В конце февраля город Могилёв, в ставку Верховного главнокомандующего от председателя Государственной думы М. Родзянко продолжали приходить уже не просто тревожные телеграммы, а панические вопли. Разбирая бегущую с аппарата Морзе телеграфную ленту, начальник Ставки, генерал М. Алексеев, зримо представлял как беснуется  на том конце провода потерявший голову толстяк.          «Войска столичного гарнизона окончательно деморализованы. Дело доходит до убийства офицеров, Ненависть к императрице дошла до крайних пределов. Династический вопрос поставлен ребром…  И его Величество и вы не отдаёте себе отчёта, что происходит в столице. Настала одна из страшнейших революций. Наступила такая анархия, что возможна гибель государства!»      

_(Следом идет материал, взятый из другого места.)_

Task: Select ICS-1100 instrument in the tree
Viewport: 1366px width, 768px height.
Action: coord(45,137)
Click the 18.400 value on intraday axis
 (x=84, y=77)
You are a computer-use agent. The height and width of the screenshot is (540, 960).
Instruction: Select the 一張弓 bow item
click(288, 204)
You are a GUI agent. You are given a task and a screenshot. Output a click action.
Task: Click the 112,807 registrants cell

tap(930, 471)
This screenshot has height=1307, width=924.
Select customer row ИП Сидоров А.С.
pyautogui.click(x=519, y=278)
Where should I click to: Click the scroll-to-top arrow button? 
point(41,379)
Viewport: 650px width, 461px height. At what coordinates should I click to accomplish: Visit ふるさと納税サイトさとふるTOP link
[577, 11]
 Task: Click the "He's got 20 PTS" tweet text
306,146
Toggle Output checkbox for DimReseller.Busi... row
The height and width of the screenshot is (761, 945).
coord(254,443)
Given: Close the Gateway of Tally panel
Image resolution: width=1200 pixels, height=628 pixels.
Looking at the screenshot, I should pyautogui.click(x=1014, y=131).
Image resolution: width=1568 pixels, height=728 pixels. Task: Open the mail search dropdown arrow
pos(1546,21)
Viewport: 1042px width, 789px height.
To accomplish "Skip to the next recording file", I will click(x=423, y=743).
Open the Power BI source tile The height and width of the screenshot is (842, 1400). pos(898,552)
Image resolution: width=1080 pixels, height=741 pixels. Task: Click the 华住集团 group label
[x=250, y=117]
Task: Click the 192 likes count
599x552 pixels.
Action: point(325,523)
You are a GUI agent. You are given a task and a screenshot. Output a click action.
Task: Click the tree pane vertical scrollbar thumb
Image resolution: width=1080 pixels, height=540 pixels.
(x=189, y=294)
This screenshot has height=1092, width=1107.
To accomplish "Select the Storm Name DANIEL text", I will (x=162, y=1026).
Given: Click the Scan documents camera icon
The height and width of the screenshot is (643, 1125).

Алексеев задумался . «Династический вопрос…»  Как  раз об этом думали и русские генералы. История России знает случаи замены повелителей на троне, ни шума, ни стрельбы. Царица Софья, царь Пётр Третий, малолетний Иоанн Пятый, император Павел Первый, императрица Анна Иоановна, император Павел Первый, император Александр Первый и прочая, прочая… Однажды утром держава просыпается и узнаёт, что ею правит совершенно новый самодержец. Только не нужно такого важного дела поручать штатским болтунам. Идёт война – генералам и карты в руки, Отречение никчемного царя Николая Второго должно совершиться по-походному, на марше, Этого требовали военные дела. Российская империя продолжала воевать, и армия ни в коем случае не должна заметить замены своего Верховного главнокомандующего. Один кандидат откажется – другой принесёт положенную присягу. Младший царский брат, а не его жена, ненавистная всем  немецкая шпионка Алиса Гессен - Дармштадтская,  будет отличным регентом при малолетнем и неизлечимо больным царевиче Алексее. Великого князя Михаила Александровича Романова знает  и любит вся русская армия. Любимый сын Александра Третьего, он унаследовал от отца необыкновенную силу, Да и характером он удался не в эту царствующую размазню Николая Второго, о чём доказал его дерзкий морганатический брак с безродной графиней Брасовой несмотря на угрозу лишения себя династических прав на престол. Храбрый  Михаил со своей Дикой дивизией превосходно показал себя в боях с немцами… Словом, замена самая что ни на есть подходящая!      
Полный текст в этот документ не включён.